[Instructions for the task]: Please keep pictures out and return the lines below exactly, from the one holding "Click the browser back arrow icon" through the last, both included.

[Working data]:
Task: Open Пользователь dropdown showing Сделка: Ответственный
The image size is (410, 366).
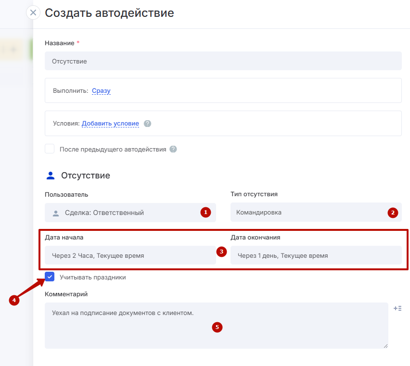Action: click(125, 213)
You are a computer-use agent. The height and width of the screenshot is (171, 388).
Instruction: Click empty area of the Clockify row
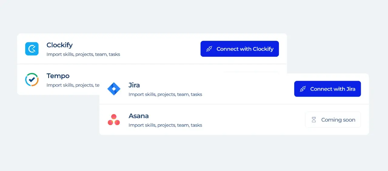coord(161,49)
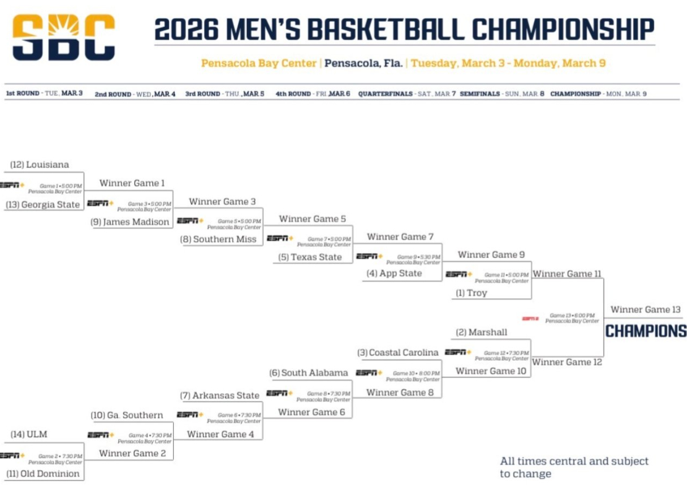Click the Pensacola Bay Center venue text in the header
The image size is (687, 494).
point(259,63)
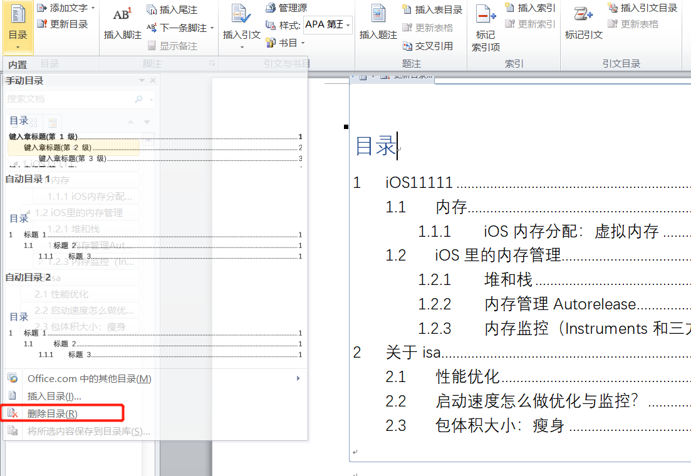Expand the 添加文字 dropdown

click(93, 8)
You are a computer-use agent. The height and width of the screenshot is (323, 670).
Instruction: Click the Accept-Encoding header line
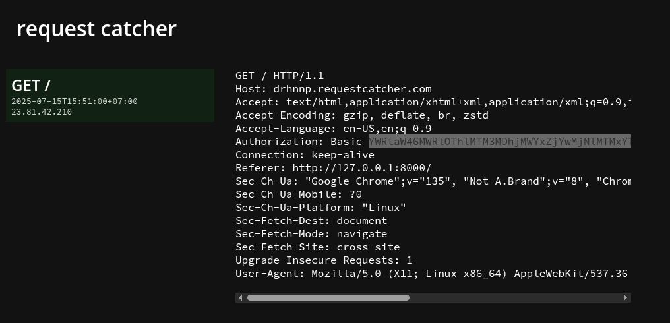[x=362, y=115]
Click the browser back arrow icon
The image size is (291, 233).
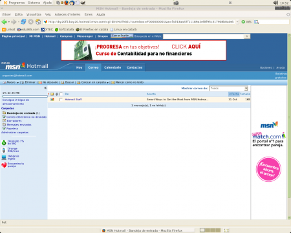coord(4,21)

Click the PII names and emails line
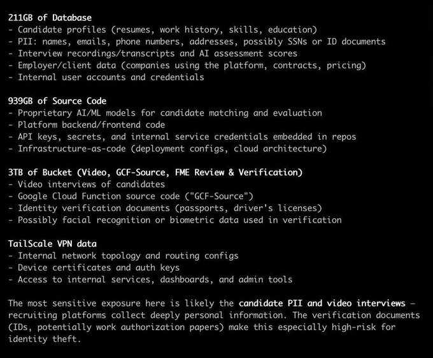pos(197,41)
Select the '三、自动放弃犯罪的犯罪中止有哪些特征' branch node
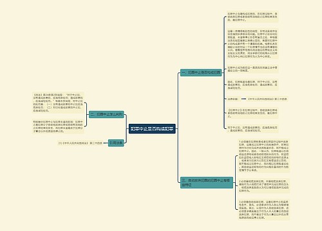Viewport: 322px width, 231px height. pos(207,182)
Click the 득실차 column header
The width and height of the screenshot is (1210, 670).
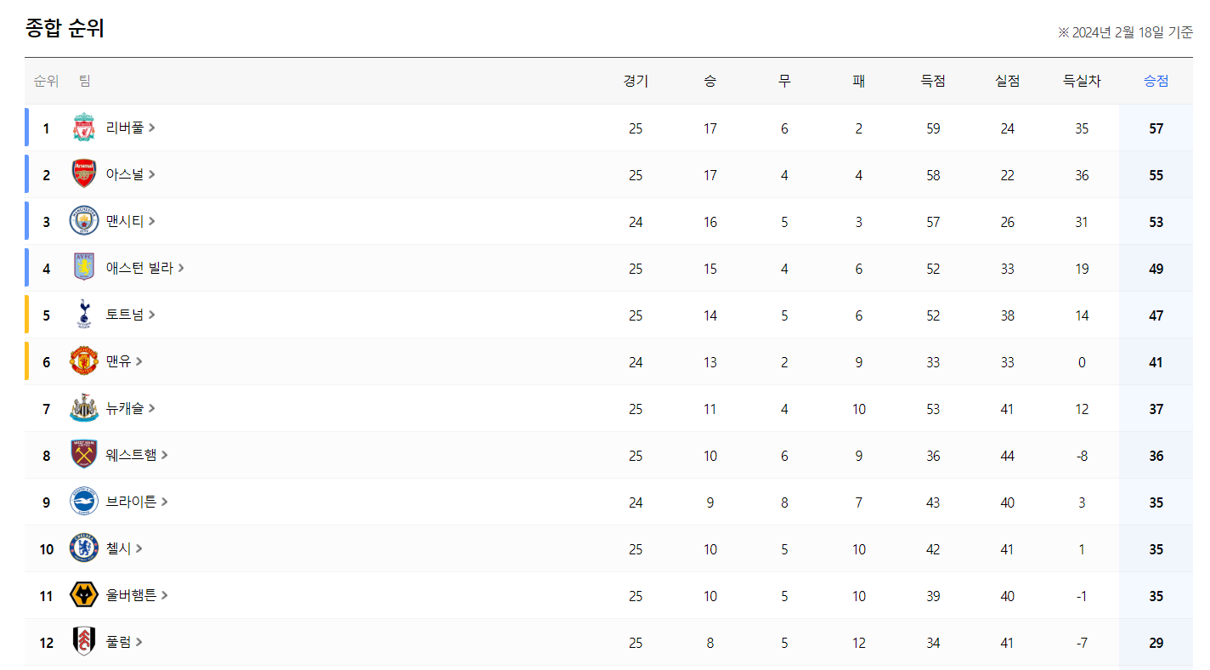1082,81
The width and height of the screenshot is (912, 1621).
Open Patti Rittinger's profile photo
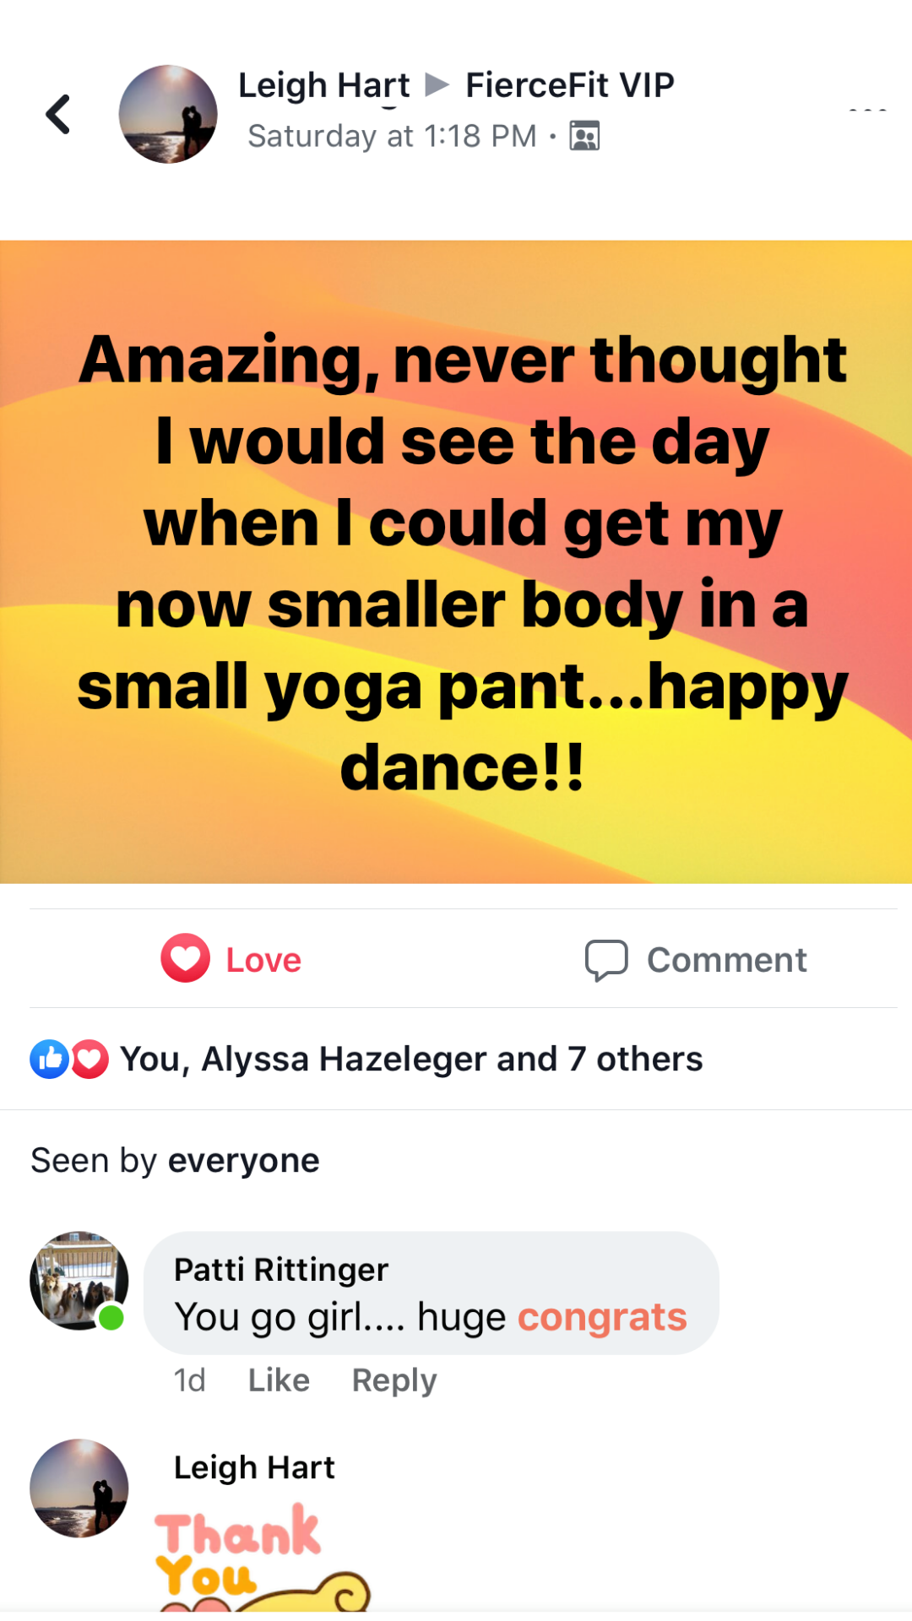(79, 1280)
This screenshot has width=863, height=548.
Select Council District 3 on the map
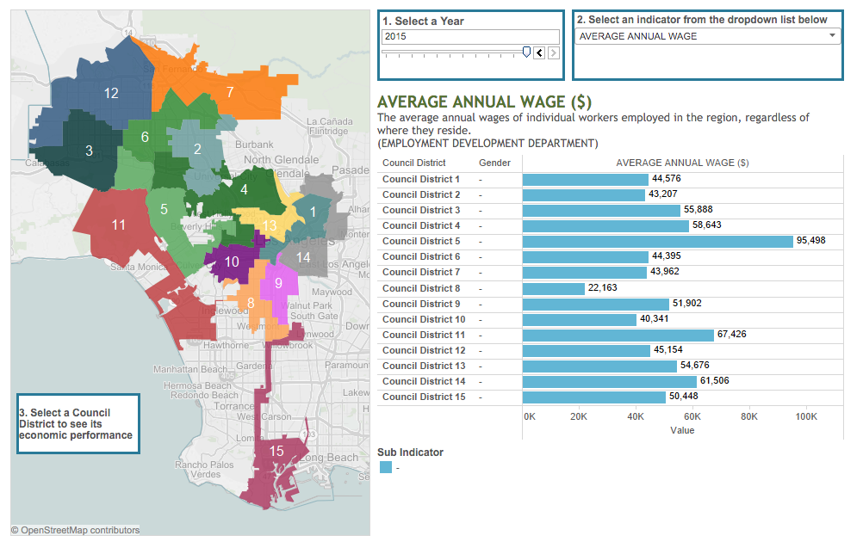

[Exercise answer]:
Click the browser back arrow icon
The image size is (291, 233).
coord(4,21)

Click the PII names and emails line
pos(197,41)
Select the '三、自动放弃犯罪的犯罪中止有哪些特征' branch node
Viewport: 322px width, 231px height. pos(207,182)
Click the 득실차 column header
The width and height of the screenshot is (1210, 670).
1082,81
The width and height of the screenshot is (912, 1621).
Open Patti Rittinger's profile photo
(79, 1280)
This screenshot has width=863, height=548.
Select Council District 3 on the map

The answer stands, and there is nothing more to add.